Lib/urllib/parse.py
Source:
cpython 3.14 @ ab2d84fe1023/Lib/urllib/parse.py
urllib.parse provides RFC 3986 URL parsing and manipulation. It is pure Python with no C extension. The module is widely used for constructing and decomposing HTTP URLs.
Map
| Lines | Symbol | Role |
|---|---|---|
| 1-80 | Scheme classification dicts | uses_netloc, uses_query, uses_fragment |
| 81-200 | urlparse, urlsplit | Parse a URL into components |
| 201-320 | ParseResult, SplitResult | Named tuple classes with geturl() method |
| 321-450 | urlunsplit, urlunparse, urljoin | Reconstruct and resolve URLs |
| 451-600 | quote, quote_plus, unquote, unquote_plus | Percent-encoding |
| 601-700 | urlencode | Dict to query string |
| 701-850 | parse_qs, parse_qsl | Query string parsing |
| 851-1100 | splittype, splithost, etc. | Legacy split functions (deprecated) |
Reading
urlsplit
# CPython: Lib/urllib/parse.py:452 urlsplit
def urlsplit(url, scheme='', allow_fragments=True):
...
netloc = query = fragment = ''
i = url.find(':')
if i > 0 and url[0].isalpha() and all(c in scheme_chars for c in url[1:i]):
...
scheme, url = url[:i].lower(), url[i+1:]
if url[:2] == '//':
netloc, url = _splitnetloc(url, 2)
if allow_fragments and '#' in url:
url, fragment = url.split('#', 1)
if '?' in url:
url, query = url.split('?', 1)
...
return SplitResult(scheme, netloc, url, query, fragment)
Results are cached with functools.lru_cache for repeated calls with the same URL.
urljoin
Resolves a relative URL against a base URL per RFC 3986. The allow_fragments parameter controls whether fragment identifiers are preserved.
# CPython: Lib/urllib/parse.py:530 urljoin
def urljoin(base, url, allow_fragments=True):
...
bscheme, bnetloc, bpath, bparams, bquery, bfragment = urlparse(base, ...)
scheme, netloc, path, params, query, fragment = urlparse(url, ...)
if scheme != bscheme or scheme not in uses_relative:
...
if not path and not params:
path = bpath
...
elif path[:1] == '/':
...
else:
# Merge: replace last component of base path
...
quote and unquote
quote(string, safe='/', encoding=None, errors=None) percent-encodes all characters not in safe or the unreserved set. Uses a fast path for ASCII bytes and a slow path for Unicode.
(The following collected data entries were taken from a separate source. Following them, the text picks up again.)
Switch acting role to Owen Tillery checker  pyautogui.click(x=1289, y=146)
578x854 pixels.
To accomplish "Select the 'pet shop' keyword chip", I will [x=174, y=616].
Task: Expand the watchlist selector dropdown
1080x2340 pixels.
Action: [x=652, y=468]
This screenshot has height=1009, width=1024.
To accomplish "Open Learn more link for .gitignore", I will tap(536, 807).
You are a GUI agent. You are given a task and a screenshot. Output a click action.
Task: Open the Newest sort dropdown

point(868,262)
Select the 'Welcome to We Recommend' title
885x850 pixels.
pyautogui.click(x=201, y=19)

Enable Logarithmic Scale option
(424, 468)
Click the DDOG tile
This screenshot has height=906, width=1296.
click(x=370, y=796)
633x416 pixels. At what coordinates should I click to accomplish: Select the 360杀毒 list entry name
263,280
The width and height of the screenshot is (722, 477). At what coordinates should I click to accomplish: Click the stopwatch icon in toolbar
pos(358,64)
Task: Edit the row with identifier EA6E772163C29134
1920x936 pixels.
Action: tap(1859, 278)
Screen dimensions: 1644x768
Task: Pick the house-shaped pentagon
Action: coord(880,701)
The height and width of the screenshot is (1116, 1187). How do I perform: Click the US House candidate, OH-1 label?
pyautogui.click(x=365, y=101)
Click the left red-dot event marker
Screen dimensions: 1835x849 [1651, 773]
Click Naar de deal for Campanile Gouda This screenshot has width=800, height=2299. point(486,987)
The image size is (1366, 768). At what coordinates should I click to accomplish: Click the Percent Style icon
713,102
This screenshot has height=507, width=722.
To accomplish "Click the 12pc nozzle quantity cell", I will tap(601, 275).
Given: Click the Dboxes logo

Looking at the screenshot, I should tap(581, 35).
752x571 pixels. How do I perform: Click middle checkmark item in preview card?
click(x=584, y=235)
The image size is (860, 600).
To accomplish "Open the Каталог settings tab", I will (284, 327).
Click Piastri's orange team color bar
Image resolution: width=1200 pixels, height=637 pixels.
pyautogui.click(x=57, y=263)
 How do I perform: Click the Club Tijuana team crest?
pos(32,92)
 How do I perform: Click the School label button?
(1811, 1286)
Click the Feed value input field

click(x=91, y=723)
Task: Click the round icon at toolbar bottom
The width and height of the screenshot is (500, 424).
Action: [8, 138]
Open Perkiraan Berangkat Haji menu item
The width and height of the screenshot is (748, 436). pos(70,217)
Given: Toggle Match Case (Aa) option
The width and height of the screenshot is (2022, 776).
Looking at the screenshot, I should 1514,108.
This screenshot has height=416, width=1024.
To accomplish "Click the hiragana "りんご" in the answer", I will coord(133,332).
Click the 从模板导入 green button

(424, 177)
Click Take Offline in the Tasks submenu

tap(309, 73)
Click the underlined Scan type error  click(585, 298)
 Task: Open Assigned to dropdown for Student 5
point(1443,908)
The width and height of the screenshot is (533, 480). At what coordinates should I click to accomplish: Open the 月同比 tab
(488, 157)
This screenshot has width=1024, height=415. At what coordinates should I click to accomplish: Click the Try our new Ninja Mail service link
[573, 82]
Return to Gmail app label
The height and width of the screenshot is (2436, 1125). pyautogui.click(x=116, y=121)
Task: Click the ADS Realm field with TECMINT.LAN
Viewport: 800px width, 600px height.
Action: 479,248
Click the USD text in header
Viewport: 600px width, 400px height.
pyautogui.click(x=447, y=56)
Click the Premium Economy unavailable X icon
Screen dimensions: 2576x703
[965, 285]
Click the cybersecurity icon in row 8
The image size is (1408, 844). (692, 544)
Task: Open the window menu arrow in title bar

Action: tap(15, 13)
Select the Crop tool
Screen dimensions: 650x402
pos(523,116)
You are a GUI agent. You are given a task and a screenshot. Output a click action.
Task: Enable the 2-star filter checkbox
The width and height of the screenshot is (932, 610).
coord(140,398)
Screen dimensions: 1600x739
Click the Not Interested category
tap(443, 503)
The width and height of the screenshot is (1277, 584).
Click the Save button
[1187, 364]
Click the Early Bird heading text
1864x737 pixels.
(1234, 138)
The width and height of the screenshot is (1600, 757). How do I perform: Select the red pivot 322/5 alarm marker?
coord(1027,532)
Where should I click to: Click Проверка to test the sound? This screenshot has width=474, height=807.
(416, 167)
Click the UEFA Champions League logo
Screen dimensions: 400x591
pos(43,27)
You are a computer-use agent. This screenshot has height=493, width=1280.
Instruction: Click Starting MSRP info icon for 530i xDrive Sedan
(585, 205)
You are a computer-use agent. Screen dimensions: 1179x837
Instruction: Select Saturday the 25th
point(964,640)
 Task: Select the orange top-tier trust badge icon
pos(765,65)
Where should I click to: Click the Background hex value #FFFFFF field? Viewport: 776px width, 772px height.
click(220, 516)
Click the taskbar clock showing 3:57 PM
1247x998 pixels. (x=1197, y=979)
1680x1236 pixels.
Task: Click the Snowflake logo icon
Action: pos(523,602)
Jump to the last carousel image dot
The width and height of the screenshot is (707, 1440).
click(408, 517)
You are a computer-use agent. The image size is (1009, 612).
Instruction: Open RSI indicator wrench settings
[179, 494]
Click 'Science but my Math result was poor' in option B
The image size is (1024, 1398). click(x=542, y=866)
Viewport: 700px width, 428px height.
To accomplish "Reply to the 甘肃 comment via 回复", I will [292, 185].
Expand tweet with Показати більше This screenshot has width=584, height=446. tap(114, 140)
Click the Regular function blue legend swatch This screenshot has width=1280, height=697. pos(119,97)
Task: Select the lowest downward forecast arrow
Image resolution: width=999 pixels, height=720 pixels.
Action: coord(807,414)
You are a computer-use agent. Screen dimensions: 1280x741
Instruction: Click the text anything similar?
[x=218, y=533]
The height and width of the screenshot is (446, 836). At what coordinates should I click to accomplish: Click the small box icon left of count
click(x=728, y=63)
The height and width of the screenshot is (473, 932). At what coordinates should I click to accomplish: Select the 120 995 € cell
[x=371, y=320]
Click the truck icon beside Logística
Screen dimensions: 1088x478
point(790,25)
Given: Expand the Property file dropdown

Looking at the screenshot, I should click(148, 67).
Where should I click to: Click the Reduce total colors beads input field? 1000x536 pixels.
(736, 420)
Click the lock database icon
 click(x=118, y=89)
unquote(string, encoding='utf-8', errors='replace') decodes %XX sequences. Since Python 3.1 it handles multi-byte UTF-8 sequences encoded as multiple %XX triples.
parse_qs and parse_qsl
parse_qsl returns a list of (key, value) pairs. parse_qs returns a dict mapping each key to a list of all its values (multiple key=val pairs with the same key accumulate).
gopy notes
Status: not yet ported. Go's net/url package covers urlparse/urljoin. url.Values.Encode() replaces urlencode. url.ParseQuery replaces parse_qs. The main gap is quote/unquote with custom safe sets; Go's url.QueryEscape uses a fixed safe set.